Александрия Кавафиса - это не вполне графство Йокнапатофа, не Тильбюри-таун или Спун-ривер. Это прежде всего запущенный, безрадостный мир, на той стадии упадка, когда чувство горечи ослабляется привычностью разложения. В некотором отношении открытие Суэцкого канала в 1869 году сделало больше для уничтожения блеска Александрии, чем римское владычество, внедрение христианства и арабское вторжение, вместе взятые: судоходство, основа александрийской экономики, почти полностью передвинулось в Порт-Саид. Что могло восприниматься Кавафисом как отдаленное эхо того момента, когда - восемнадцать веков назад - последние корабли Клеопатры ушли тем же курсом после разгрома при Акциуме.

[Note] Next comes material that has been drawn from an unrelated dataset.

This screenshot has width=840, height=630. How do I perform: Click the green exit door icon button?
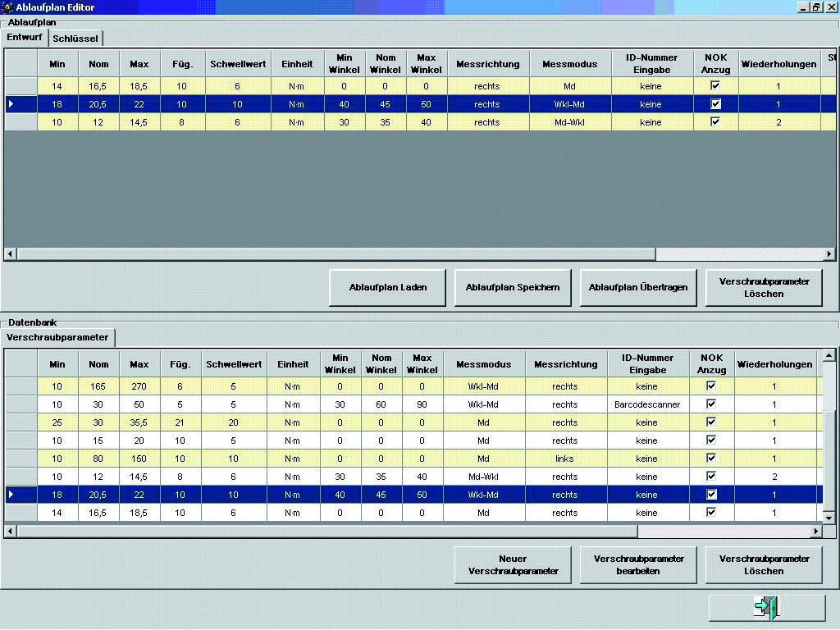[x=767, y=608]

Он называл себя историческим поэтом, и книга Кели, в свою очередь, до некоторой степени археологическое предприятие. Но мы должны при этом иметь в виду, что слово "история" равно приложимо как к национальным судьбам, так и к частным обстоятельствам. В обоих случаях оно означает память, запись, интерпретацию. "Александрия Кавафиса" - своего рода обратная археология, потому что Кели имеет дело с напластованиями воображаемого города; он продвигается с величайшей осторожностью, зная, что эти слои вполне могут быть перемешаны. Кели различает отчетливо по крайней мере пять из них: буквальный город, метафорический город, чувственный город, мифическую Александрию и мир эллинизма. Наконец, он составляет таблицу, определяющую, к какой категории относится каждое стихотворение. Эта книга столь же замечательный путеводитель по вымышленной Александрии, как книга Э. М. Фостера по Александрии реальной. (Фостер посвятил свою книгу Кавафису и был первым, кто познакомил английского читателя с Кавафисом.)

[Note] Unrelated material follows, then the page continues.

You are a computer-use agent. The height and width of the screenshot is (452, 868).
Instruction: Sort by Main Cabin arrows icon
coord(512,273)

Открытия Кели полезны, так же как его метод; если мы не согласны с некоторыми из его выводов, то лишь потому, что само явление было и есть обширнее, чем подразумева ется этими открытиями. Понимание этого масштаба заключено, однако, в прекрасной работе Кели как переводчика. Если он чего-то не договаривает в книге, то главным образом потому, что он уже сделал это в переводе. Одно из основных свойств исторических сочинений, особенно по античной истории, - неизбежная стилистическая двусмысленность, выражающаяся либо в избыточности противоречивых сведений, либо в определенно противоречивой оценке этих сведений. Уже Геродот и Фукидид, не говоря про Тацита, звучат порой как современные парадоксалисты. Другими словами, двусмысленность неизбежно сопутствует стремлению к объективности, к которой - со времен романтиков - стремится каждый более или менее серьезный поэт. Мы уже знаем, что Кавафис шел по этому пути чисто стилистически; мы знаем также его страсть к истории.